# WHAT NEEDS TO BE DONE
From the top of the entries, reproduce each line exactly, stopping after the line that contains "会社概要 (462, 2419)". Omit pictures.

# DATA SHOWN
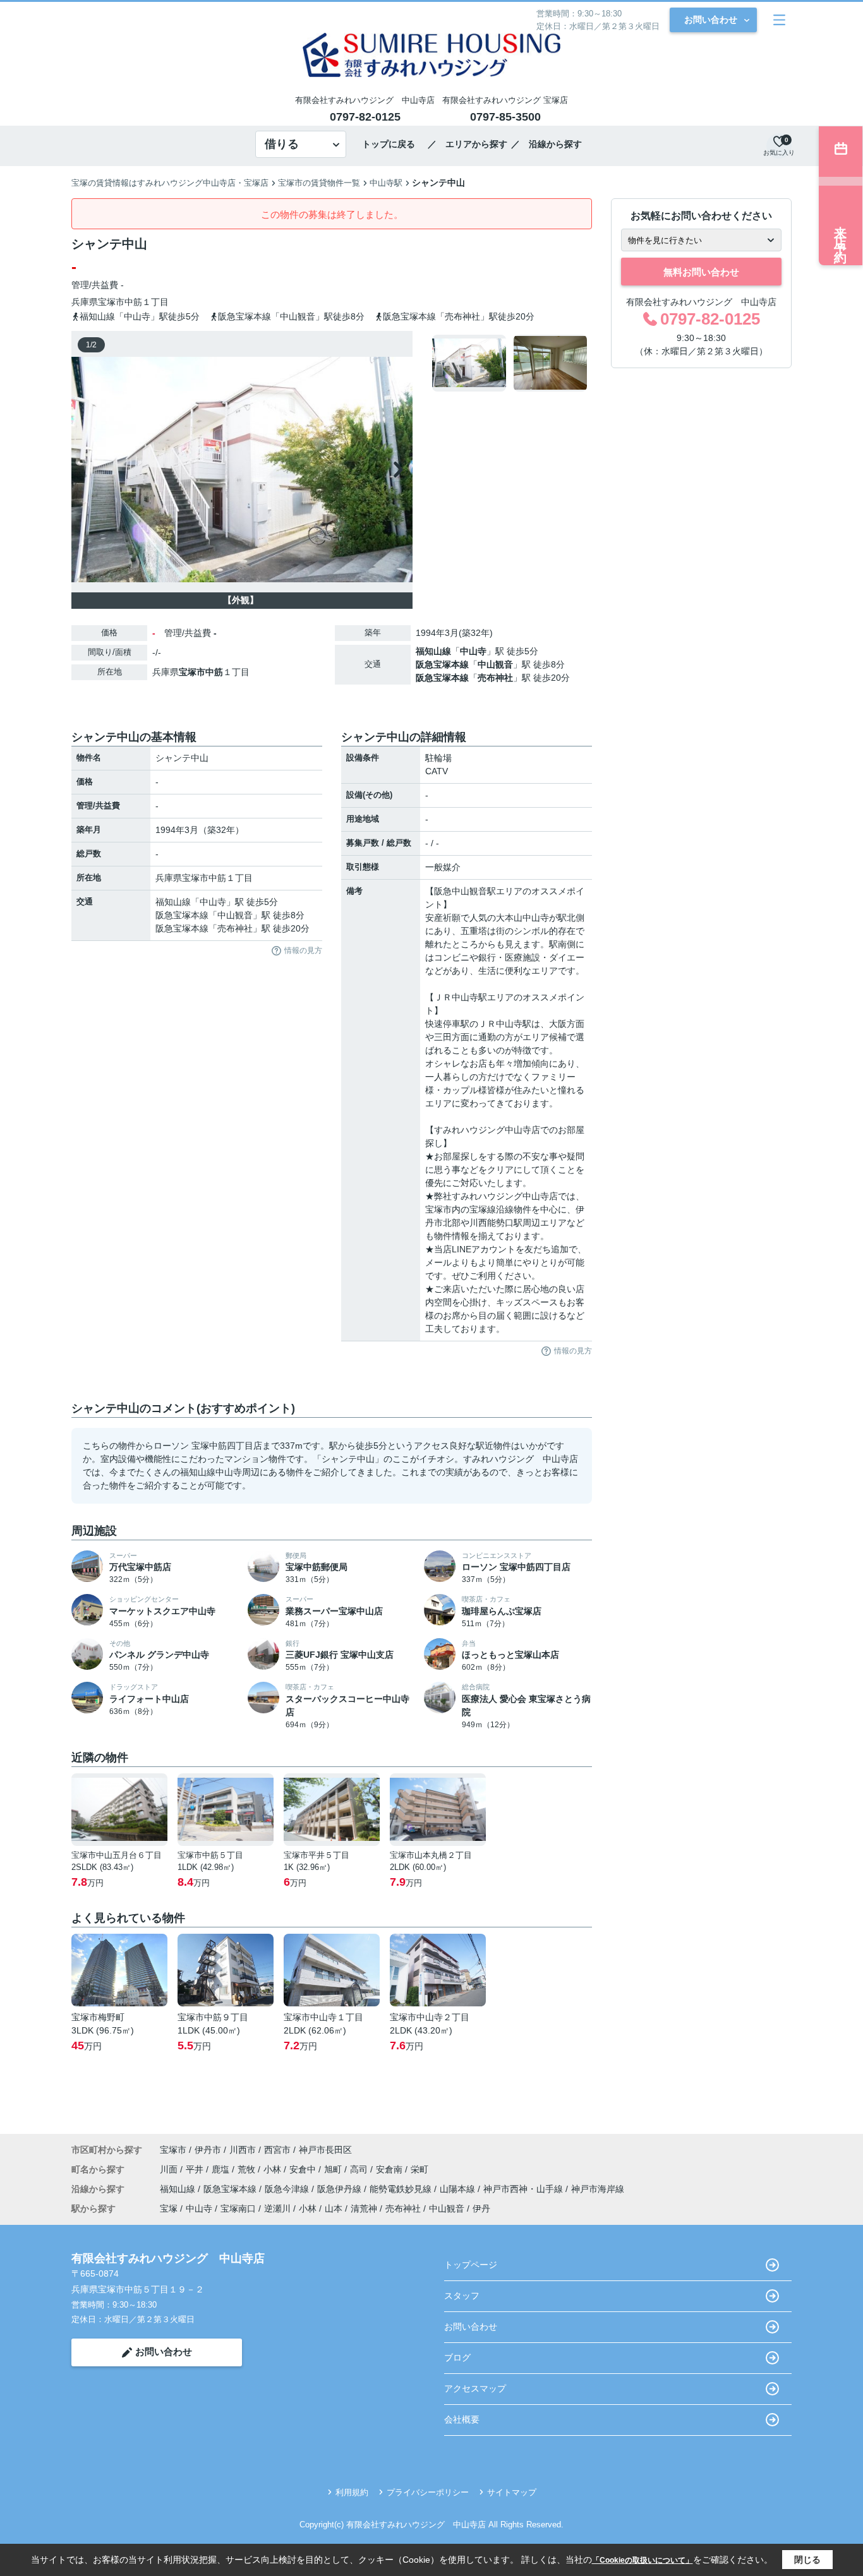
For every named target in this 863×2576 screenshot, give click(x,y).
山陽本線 (459, 2189)
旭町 (334, 2169)
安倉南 (390, 2169)
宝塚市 (111, 302)
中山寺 (473, 651)
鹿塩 (222, 2169)
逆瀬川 (277, 2208)
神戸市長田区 (325, 2150)
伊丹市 (208, 2150)
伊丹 (481, 2208)
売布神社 (495, 678)
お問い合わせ (710, 20)
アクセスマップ (475, 2388)
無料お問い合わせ (701, 272)
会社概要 (462, 2419)
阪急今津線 (288, 2189)
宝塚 (169, 2208)
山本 (333, 2208)
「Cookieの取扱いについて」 (642, 2560)
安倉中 (303, 2169)
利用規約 (351, 2492)
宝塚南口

# WORKED SOLUTION
For every named target in this 863×2576 screenshot, give click(x,y).
山陽本線 (459, 2189)
旭町 (334, 2169)
安倉南 (390, 2169)
宝塚市 (111, 302)
中山寺 (473, 651)
鹿塩 (222, 2169)
逆瀬川 (277, 2208)
神戸市長田区 (325, 2150)
伊丹市 (208, 2150)
伊丹 (481, 2208)
売布神社 (495, 678)
お問い合わせ (710, 20)
アクセスマップ (475, 2388)
無料お問い合わせ (701, 272)
会社概要 (462, 2419)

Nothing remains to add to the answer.